The History of the Eisteddfod in Jersey
The Jersey Eisteddfod was founded in 1908 by a former Dean of Jersey who saw its competitive classes as a means by which the speech, presentation and musical standards of his fellow islanders might be improved. With the exception of the years of the two world wars and now the pause due to the COVID-19 pandemic, it has taken place annually ever since.
After its inception it expanded rapidly to encompass other disciplines and crafts, with dance, art, needlework, photography being early additions, which still thrive. It is a notable feature of the liveliness and flexibility of the organisation that Sections are suspended when no longer applicable [as laundry, shorthand] but others are adopted and integrated (as youth creative arts and crafts and flower arranging). The advent of television in the sixties had a depressing effect on entries, but this trend was reversed by the middle of the eighties. From that time there has been a steady increase in interest.

> **What the task requires**:
Can you quote the Jersey Eisteddfod history above in full, word for word?

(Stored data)

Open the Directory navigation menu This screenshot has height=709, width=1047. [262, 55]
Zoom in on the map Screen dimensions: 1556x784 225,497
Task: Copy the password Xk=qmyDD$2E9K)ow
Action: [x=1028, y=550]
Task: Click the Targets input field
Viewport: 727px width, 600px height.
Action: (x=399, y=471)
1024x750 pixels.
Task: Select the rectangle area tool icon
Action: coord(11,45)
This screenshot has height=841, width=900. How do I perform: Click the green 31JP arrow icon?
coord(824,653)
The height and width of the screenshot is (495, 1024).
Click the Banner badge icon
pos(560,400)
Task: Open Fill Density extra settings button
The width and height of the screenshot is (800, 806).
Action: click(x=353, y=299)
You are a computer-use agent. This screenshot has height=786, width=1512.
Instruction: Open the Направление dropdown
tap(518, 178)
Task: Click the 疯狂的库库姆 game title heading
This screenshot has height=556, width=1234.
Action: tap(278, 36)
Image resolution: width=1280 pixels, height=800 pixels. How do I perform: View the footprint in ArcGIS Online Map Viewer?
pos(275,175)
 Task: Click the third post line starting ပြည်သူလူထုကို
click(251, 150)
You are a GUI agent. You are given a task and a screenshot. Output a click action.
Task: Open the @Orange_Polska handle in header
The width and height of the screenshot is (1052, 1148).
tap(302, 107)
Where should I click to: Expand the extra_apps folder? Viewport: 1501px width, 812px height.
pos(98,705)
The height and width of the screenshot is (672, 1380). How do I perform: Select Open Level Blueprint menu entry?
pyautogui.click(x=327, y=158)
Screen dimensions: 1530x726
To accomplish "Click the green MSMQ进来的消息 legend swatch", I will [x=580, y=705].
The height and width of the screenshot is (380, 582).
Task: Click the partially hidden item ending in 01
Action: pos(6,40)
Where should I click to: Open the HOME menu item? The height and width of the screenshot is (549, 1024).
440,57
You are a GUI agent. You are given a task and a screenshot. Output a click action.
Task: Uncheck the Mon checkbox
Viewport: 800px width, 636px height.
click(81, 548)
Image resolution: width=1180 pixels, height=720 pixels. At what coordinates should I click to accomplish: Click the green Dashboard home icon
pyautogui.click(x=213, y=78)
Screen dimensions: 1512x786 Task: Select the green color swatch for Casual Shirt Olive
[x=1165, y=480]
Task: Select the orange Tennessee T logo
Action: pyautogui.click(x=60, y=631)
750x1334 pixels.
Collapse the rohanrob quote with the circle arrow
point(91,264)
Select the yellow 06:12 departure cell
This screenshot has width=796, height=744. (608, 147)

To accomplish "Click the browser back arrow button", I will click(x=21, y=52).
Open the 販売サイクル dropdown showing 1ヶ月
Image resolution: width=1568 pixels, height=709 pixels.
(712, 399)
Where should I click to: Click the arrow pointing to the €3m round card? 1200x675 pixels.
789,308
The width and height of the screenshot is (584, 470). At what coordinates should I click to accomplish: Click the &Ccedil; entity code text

> **Final answer**:
The History of the Eisteddfod in Jersey
The Jersey Eisteddfod was founded in 1908 by a former Dean of Jersey who saw its competitive classes as a means by which the speech, presentation and musical standards of his fellow islanders might be improved. With the exception of the years of the two world wars and now the pause due to the COVID-19 pandemic, it has taken place annually ever since.
After its inception it expanded rapidly to encompass other disciplines and crafts, with dance, art, needlework, photography being early additions, which still thrive. It is a notable feature of the liveliness and flexibility of the organisation that Sections are suspended when no longer applicable [as laundry, shorthand] but others are adopted and integrated (as youth creative arts and crafts and flower arranging). The advent of television in the sixties had a depressing effect on entries, but this trend was reversed by the middle of the eighties. From that time there has been a steady increase in interest.